ANFORDERUNGEN DER AUFGABE:
A - Was meint marca im Auszug mit „Kloppern“?
B - Gib aus dem Auszug wortgetreu den Abschnitt wieder, der mit „wollte mal nachfragen, ob“ einsetzt und bis einschließlich „zum Karpfenangeln gehen.“ reicht.

AUSGEWÄHLTER AUSZUG:

# kerkrade



## the doctor (24. Mai 2004)

Hi

wollte mal nachfragen, ob einer von euch den See in Kerkrade kennt?
(bei Jan Berksma) Brauche nämlich jede Information über dieses Gewässer.
Wollte eventuell mal zum Karpfenangeln gehen.
Ich befische bisher eigentlich nur den Rursee und die Maas

Mfg the doctor#a


----------



## marca (25. Mai 2004)

*AW: kerkrade*

Hallo Herr doctor,
welchen See meinst Du denn überhaupt?
Es gibt in Kerkrade ja eigentlich drei Seen mit dem "Burggraben" sogar vier!Wenn Du den letzten See meinst, wird die erfolgversprechenste Stelle wohl ganz hinten am Auslauf sein.
Im "Burggraben" kannst Du überall richtige Klopper fangen.

MfG
mrca


----------



## the doctor (25. Mai 2004)

*AW: kerkrade*

Hie Marca
Die Seite ist eccht Klasse.!
Ich meine den hinteren See.die vorderen Gewässer sind ja eher Teiche.
Habe gehört, das dort viele Kormorane jagen.komme ich denn dahin auch mit dem Auto, oder muss ich vom Parklatz dorthin laufen.Und was verstehst du unter Klopper?Karpfen?
Ist denn dort auch Nachtangeln erlaubt?

Dieser Waldsee bei Monschau,wo liegt der? Sieht nämlich nach Fisch aus. Oder bleibt das Geheim?

Mfg Marcel


----------



## marca (26. Mai 2004)

*AW: kerkrade*

Hallo doctor,
der Waldsee ist von einer Gemeinschaft angepachtet und somit leider nicht für die "Öffentlichkeit" zu beangeln.
Mit Kloppern meinte ich echt große Karpfen.
Da angel ich aber nie drauf, hatte aber mal einen beim Köfiangeln dran.
Unterschätze mir aber die Teiche nicht, da wird auch sehr gut gefangen.

VORLIEGENDE EINTRÄGE:
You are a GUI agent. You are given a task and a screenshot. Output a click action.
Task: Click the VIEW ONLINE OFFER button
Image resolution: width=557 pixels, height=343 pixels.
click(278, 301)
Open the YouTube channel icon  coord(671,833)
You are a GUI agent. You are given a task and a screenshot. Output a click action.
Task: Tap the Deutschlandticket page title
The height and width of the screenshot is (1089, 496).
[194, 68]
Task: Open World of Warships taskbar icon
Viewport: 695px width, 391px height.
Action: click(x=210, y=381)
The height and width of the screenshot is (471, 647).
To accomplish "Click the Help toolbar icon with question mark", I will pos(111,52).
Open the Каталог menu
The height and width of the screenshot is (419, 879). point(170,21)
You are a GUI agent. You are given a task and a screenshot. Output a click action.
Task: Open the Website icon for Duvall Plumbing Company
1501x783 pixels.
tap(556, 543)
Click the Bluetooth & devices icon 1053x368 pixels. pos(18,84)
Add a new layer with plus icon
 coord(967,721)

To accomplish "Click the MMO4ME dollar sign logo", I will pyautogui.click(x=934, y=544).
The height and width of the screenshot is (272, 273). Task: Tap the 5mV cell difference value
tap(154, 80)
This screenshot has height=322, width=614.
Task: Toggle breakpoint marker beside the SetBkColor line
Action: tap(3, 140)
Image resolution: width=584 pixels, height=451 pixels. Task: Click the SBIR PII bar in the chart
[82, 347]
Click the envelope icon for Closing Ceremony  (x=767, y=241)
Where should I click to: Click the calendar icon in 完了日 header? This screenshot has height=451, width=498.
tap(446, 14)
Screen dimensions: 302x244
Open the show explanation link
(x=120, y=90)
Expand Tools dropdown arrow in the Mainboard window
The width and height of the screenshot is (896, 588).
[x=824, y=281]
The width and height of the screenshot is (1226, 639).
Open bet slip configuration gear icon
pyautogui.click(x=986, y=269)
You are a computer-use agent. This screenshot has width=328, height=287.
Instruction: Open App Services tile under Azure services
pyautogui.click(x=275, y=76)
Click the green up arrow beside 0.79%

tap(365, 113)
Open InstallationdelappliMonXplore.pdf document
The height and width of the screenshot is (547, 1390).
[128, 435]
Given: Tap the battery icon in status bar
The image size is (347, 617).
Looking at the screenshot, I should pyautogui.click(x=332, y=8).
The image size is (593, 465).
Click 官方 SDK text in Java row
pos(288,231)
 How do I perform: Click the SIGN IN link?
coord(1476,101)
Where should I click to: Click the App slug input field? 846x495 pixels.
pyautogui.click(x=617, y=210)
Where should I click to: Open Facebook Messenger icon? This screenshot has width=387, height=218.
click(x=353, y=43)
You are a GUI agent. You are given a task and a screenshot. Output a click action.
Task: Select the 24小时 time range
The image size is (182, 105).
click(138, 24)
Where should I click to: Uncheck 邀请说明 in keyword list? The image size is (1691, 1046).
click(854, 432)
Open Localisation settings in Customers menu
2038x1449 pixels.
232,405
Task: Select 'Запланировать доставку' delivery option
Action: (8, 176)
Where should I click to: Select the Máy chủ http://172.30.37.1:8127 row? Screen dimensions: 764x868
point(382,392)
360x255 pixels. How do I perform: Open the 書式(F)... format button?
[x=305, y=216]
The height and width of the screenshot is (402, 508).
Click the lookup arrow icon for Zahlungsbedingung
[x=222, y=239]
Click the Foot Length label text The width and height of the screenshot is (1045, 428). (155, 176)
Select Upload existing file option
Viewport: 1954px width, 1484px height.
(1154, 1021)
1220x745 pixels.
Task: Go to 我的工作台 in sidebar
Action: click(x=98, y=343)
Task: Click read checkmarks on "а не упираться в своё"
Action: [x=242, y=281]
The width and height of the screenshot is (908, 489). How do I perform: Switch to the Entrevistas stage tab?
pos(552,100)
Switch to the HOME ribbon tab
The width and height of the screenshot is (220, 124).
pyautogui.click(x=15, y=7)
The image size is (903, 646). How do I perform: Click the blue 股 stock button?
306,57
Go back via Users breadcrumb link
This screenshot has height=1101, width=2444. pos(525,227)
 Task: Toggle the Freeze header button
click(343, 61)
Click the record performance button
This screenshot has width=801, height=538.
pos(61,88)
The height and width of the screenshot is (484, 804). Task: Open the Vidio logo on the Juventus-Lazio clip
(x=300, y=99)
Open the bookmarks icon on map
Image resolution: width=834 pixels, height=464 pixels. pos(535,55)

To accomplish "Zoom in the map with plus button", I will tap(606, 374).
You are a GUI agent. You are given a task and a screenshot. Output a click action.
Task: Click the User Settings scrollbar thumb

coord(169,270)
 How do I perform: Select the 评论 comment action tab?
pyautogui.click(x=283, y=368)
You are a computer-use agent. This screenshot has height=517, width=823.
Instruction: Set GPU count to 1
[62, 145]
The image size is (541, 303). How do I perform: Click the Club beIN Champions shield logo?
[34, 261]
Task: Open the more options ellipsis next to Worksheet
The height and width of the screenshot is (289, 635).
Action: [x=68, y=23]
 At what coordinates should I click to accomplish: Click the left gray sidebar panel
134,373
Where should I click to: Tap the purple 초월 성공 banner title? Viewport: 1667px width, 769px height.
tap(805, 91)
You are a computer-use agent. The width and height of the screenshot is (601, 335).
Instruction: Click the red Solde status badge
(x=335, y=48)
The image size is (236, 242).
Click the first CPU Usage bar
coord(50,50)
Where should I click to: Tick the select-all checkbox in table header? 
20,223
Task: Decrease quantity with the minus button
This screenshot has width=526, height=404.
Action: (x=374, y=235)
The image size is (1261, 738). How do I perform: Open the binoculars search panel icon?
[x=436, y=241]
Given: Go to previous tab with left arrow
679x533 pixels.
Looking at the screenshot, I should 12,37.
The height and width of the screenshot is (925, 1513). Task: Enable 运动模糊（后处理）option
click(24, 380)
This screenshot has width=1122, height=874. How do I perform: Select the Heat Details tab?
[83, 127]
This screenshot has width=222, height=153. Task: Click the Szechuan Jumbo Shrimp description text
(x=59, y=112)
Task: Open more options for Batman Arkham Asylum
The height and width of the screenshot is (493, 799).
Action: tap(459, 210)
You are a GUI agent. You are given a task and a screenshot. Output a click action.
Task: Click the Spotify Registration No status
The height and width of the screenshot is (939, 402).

ANTWORTEN IM ÜBERBLICK:
A - Echt große Karpfen.

B -
wollte mal nachfragen, ob einer von euch den See in Kerkrade kennt?
(bei Jan Berksma) Brauche nämlich jede Information über dieses Gewässer.
Wollte eventuell mal zum Karpfenangeln gehen.